> [GIVEN INSTRUCTION]: Copy the records below from the line containing "What do you see at coordinates (63, 986)" down to the line containing "center [1763, 288].", substituting "item" for every "element" and keeping everything else the same.

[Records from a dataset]
########################################

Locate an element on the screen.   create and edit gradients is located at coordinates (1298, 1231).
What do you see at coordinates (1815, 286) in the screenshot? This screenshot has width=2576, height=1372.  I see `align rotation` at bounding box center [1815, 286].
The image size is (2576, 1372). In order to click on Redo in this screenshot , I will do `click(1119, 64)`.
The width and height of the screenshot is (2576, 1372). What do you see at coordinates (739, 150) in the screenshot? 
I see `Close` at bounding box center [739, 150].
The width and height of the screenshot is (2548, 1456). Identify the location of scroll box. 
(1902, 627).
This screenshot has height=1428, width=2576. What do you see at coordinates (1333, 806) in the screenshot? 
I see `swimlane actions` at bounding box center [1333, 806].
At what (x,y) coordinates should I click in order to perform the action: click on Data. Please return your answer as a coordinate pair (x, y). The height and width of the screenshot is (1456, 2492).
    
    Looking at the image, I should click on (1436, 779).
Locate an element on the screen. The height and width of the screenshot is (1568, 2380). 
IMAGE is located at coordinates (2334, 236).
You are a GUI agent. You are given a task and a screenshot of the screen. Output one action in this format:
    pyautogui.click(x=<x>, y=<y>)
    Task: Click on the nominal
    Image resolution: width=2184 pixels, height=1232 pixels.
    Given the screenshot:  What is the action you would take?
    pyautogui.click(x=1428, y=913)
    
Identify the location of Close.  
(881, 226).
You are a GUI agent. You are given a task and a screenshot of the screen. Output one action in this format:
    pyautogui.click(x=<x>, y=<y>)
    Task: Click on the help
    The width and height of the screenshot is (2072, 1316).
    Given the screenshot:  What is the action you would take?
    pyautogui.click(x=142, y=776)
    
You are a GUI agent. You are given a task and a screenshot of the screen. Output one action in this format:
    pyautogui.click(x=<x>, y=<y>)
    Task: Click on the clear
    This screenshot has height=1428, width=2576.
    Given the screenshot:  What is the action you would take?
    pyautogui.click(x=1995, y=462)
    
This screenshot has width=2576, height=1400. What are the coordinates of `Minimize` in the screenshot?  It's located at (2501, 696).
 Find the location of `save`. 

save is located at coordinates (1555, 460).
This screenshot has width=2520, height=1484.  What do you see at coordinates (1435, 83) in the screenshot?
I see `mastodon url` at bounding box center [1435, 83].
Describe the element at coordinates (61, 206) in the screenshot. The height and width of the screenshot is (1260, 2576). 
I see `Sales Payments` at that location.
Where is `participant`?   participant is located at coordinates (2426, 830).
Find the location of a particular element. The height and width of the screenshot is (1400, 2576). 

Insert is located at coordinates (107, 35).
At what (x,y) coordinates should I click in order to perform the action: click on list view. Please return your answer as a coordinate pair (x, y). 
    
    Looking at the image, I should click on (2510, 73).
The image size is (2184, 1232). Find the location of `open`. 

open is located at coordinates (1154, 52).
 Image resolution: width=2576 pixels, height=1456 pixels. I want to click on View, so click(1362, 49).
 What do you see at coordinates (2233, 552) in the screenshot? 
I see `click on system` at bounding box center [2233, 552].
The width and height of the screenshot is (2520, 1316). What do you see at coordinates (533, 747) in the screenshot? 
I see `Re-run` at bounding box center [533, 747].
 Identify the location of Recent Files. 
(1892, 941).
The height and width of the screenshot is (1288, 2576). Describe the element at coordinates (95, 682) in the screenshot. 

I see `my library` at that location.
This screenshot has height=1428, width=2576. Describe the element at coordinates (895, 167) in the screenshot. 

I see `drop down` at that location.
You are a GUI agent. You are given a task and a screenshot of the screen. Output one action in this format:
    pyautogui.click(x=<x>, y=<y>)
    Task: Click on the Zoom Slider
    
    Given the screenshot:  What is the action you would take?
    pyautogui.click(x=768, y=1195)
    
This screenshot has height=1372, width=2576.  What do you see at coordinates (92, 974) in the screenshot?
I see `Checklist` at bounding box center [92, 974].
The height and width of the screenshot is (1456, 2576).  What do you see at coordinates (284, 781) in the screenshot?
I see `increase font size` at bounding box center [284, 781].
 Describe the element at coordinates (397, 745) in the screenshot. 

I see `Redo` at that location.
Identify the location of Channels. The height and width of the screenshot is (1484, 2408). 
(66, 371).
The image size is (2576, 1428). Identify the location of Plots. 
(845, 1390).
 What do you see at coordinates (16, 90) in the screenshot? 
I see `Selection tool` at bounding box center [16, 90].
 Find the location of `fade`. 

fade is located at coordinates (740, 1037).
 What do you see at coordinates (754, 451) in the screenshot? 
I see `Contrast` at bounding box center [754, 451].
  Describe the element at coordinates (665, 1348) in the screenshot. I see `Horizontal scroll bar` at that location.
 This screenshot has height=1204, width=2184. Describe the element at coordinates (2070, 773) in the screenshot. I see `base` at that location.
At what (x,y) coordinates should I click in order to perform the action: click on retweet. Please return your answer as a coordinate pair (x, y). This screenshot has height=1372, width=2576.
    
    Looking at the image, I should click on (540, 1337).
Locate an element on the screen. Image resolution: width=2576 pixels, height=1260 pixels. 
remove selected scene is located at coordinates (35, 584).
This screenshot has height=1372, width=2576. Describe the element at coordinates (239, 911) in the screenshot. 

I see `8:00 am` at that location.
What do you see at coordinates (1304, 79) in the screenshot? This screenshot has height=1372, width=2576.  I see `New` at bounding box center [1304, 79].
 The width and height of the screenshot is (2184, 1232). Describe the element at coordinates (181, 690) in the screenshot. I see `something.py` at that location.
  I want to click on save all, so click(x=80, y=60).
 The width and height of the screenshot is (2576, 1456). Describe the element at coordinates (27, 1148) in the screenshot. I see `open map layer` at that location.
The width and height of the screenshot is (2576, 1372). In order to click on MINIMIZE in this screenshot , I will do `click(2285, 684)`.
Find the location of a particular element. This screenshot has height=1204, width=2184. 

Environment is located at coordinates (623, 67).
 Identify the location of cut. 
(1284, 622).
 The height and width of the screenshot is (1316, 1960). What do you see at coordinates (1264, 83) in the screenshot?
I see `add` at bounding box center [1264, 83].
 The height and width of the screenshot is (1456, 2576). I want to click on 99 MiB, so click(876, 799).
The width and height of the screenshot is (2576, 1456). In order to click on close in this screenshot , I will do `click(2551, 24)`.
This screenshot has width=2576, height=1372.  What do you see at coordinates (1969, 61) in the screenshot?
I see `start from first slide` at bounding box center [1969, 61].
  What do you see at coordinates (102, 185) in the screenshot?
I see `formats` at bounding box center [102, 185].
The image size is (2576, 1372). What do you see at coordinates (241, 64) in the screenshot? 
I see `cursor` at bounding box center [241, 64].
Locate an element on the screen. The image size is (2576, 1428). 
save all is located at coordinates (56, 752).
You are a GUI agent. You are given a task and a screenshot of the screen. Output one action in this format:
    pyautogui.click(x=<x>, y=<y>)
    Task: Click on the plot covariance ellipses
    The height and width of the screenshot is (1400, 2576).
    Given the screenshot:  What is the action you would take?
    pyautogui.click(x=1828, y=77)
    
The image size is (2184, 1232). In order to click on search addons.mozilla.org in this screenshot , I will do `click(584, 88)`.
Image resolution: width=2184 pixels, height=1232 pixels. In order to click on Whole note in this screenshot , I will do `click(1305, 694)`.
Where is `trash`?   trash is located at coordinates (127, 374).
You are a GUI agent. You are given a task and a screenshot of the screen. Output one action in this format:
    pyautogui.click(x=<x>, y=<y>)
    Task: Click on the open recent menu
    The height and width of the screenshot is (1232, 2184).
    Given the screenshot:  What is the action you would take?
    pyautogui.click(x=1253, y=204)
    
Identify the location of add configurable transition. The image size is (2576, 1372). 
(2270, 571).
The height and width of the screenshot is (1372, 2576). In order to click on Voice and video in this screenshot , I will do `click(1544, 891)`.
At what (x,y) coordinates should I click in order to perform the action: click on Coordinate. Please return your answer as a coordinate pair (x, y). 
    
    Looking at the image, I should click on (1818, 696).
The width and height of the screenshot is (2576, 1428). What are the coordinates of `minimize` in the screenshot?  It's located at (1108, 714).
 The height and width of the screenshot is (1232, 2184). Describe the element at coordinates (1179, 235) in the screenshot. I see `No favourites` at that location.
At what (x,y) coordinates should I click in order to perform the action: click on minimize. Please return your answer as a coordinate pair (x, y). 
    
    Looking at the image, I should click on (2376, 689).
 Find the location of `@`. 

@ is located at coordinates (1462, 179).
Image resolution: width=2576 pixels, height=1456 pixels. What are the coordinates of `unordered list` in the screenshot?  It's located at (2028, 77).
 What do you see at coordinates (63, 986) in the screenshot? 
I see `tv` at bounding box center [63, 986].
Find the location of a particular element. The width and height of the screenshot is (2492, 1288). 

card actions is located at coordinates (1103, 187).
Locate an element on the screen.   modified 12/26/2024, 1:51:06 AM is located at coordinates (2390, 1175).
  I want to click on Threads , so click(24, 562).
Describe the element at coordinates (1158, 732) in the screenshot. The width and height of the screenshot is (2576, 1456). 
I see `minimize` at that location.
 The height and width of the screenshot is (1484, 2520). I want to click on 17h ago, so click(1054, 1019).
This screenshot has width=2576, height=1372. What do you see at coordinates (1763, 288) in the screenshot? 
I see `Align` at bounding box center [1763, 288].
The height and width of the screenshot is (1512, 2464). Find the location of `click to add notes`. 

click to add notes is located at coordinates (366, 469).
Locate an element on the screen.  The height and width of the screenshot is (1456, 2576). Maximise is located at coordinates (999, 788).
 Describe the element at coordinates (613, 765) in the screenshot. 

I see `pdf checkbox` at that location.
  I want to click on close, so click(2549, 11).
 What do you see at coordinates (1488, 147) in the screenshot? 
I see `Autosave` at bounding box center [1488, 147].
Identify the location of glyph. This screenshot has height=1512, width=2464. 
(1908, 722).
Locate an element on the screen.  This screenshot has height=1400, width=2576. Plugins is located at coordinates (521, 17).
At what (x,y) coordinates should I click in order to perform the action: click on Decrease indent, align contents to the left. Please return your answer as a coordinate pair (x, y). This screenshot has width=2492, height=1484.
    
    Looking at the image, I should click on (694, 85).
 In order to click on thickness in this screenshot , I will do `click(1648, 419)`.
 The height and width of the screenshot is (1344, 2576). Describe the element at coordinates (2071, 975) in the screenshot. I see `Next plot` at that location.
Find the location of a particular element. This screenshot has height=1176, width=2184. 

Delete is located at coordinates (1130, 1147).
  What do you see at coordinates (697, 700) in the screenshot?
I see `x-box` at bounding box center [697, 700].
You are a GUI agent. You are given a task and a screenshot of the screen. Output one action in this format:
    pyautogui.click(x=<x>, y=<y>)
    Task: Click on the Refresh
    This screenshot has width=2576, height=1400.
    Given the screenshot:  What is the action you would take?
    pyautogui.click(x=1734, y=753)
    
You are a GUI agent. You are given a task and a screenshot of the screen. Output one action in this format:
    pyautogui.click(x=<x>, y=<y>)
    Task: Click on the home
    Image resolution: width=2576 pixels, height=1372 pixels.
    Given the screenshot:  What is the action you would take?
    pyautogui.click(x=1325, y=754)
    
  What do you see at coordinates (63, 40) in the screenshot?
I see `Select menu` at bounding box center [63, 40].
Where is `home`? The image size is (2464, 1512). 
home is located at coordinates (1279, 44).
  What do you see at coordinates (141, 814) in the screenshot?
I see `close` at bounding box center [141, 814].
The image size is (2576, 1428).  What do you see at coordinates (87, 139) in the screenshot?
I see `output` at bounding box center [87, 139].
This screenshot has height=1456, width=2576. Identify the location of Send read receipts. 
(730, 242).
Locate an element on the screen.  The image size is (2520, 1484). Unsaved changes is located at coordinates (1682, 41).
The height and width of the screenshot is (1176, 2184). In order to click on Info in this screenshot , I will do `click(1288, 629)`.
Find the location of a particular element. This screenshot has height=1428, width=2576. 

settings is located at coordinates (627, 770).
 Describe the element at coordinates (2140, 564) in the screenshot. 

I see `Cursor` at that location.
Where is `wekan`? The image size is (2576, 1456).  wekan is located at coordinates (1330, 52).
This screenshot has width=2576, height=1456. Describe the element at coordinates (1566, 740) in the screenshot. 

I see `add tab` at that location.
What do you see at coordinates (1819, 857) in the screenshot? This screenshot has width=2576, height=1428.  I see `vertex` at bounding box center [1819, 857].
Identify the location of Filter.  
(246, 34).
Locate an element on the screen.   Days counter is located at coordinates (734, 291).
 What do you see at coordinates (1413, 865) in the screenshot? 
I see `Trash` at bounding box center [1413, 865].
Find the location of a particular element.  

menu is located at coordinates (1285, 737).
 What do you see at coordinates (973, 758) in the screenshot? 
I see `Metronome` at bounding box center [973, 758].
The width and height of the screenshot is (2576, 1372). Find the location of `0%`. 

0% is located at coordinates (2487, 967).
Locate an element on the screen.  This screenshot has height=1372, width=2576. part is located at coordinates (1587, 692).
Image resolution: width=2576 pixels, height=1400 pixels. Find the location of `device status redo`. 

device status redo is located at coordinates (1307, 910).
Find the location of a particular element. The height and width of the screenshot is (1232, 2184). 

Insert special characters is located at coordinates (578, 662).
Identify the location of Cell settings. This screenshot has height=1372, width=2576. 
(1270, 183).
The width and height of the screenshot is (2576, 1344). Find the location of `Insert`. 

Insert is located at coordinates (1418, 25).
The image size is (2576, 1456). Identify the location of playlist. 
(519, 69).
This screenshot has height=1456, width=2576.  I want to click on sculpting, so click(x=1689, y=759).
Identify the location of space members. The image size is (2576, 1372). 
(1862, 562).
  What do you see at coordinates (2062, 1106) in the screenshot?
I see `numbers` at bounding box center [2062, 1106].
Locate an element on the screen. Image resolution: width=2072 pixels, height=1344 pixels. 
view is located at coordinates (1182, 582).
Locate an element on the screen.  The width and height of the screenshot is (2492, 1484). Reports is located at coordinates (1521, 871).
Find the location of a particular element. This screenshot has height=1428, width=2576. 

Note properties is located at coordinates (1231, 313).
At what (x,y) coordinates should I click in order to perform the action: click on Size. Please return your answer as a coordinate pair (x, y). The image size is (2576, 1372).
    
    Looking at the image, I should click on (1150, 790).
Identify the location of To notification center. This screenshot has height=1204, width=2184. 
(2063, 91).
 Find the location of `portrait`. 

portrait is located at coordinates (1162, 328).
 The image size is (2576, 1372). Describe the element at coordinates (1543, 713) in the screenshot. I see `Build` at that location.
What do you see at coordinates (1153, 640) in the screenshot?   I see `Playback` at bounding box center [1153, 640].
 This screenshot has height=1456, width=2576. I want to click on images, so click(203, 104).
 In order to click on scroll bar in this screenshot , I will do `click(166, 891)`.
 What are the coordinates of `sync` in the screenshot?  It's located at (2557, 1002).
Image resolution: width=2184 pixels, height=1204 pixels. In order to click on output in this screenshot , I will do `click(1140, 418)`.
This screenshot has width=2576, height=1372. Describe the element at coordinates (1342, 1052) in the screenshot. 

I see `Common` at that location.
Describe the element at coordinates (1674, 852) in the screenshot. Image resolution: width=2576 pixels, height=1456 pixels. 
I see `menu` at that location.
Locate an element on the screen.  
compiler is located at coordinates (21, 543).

########################################

> [THE SOLUTION]:
 What do you see at coordinates (63, 986) in the screenshot? 
I see `tv` at bounding box center [63, 986].
Find the location of a particular item. The width and height of the screenshot is (2492, 1288). 

card actions is located at coordinates (1103, 187).
Locate an item on the screen.   modified 12/26/2024, 1:51:06 AM is located at coordinates (2390, 1175).
  I want to click on Threads , so click(24, 562).
Describe the item at coordinates (1158, 732) in the screenshot. The width and height of the screenshot is (2576, 1456). 
I see `minimize` at that location.
 The height and width of the screenshot is (1484, 2520). I want to click on 17h ago, so click(1054, 1019).
This screenshot has width=2576, height=1372. What do you see at coordinates (1763, 288) in the screenshot? 
I see `Align` at bounding box center [1763, 288].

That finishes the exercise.